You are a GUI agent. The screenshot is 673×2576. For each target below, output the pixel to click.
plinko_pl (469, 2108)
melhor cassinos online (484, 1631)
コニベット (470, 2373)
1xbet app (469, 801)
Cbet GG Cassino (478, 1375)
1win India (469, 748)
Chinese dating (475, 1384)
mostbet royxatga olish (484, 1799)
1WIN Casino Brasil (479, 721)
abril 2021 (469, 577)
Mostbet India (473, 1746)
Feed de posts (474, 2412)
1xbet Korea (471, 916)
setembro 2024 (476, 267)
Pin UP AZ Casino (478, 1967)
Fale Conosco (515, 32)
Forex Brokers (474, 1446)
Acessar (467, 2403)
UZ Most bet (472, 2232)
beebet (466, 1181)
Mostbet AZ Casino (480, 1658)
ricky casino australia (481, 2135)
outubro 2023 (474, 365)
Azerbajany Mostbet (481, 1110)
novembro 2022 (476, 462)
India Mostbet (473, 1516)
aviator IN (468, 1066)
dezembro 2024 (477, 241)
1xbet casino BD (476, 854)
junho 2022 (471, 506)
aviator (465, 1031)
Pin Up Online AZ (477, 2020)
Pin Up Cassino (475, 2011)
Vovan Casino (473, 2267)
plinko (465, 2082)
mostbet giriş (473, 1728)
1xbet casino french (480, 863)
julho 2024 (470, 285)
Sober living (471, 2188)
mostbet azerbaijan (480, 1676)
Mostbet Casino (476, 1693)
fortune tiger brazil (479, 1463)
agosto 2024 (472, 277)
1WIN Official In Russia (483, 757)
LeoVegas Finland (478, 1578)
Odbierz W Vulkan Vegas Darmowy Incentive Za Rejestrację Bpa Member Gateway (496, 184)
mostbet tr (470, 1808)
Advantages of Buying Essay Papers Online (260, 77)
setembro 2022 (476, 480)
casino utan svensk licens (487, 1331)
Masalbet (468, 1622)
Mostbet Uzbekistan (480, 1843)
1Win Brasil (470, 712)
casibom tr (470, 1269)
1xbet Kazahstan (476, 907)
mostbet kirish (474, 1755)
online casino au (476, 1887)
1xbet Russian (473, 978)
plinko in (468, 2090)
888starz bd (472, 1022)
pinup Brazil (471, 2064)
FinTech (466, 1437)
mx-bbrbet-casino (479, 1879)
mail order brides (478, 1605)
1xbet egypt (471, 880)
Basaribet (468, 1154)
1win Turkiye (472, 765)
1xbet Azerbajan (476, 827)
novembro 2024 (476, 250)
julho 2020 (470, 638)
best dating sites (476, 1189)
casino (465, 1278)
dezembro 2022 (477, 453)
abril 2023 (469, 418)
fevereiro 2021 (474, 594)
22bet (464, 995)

Work required: Reproduce the data shown above exactly, including every line.

Exercise result:
You are a GUI agent. The screenshot is 673×2576. For each target below, output the pixel to click.
plinko_pl (469, 2108)
melhor cassinos online (484, 1631)
コニベット (470, 2373)
1xbet app (469, 801)
Cbet GG Cassino (478, 1375)
1win India (469, 748)
Chinese dating (475, 1384)
mostbet royxatga olish (484, 1799)
1WIN Casino Brasil (479, 721)
abril 2021 (469, 577)
Mostbet India (473, 1746)
Feed de posts (474, 2412)
1xbet Korea (471, 916)
setembro 2024 (476, 267)
Pin UP AZ Casino (478, 1967)
Fale Conosco (515, 32)
Forex Brokers (474, 1446)
Acessar (467, 2403)
UZ Most bet (472, 2232)
beebet (466, 1181)
Mostbet AZ Casino (480, 1658)
ricky casino australia (481, 2135)
outubro 2023 (474, 365)
Azerbajany Mostbet (481, 1110)
novembro 2022 (476, 462)
India Mostbet (473, 1516)
aviator IN (468, 1066)
dezembro 2024 (477, 241)
1xbet casino BD (476, 854)
junho 2022 (471, 506)
aviator (465, 1031)
Pin Up Online AZ (477, 2020)
Pin Up Cassino (475, 2011)
Vovan Casino (473, 2267)
plinko (465, 2082)
mostbet giriş (473, 1728)
1xbet casino french (480, 863)
julho 2024 (470, 285)
Sober living (471, 2188)
mostbet azerbaijan (480, 1676)
Mostbet Casino (476, 1693)
fortune tiger brazil (479, 1463)
agosto 2024 (472, 277)
1WIN Official In Russia (483, 757)
LeoVegas Finland (478, 1578)
Odbierz W Vulkan Vegas Darmowy Incentive Za Rejestrację Bpa Member Gateway (496, 184)
mostbet tr (470, 1808)
Advantages of Buying Essay Papers Online (260, 77)
setembro 2022 (476, 480)
casino utan svensk licens (487, 1331)
Masalbet (468, 1622)
Mostbet Uzbekistan (480, 1843)
1Win Brasil (470, 712)
casibom tr (470, 1269)
1xbet Kazahstan (476, 907)
mostbet kirish (474, 1755)
online casino au (476, 1887)
1xbet Russian (473, 978)
plinko in (468, 2090)
888starz bd (472, 1022)
pinup Brazil (471, 2064)
FinTech (466, 1437)
mx-bbrbet-casino (479, 1879)
mail order brides (478, 1605)
1xbet egypt (471, 880)
Basaribet (468, 1154)
1win Turkiye (472, 765)
1xbet Azerbajan (476, 827)
novembro 2024 (476, 250)
julho 2020 (470, 638)
best dating sites (476, 1189)
casino (465, 1278)
dezembro 2022 (477, 453)
abril 2023 (469, 418)
fevereiro 2021 (474, 594)
22bet (464, 995)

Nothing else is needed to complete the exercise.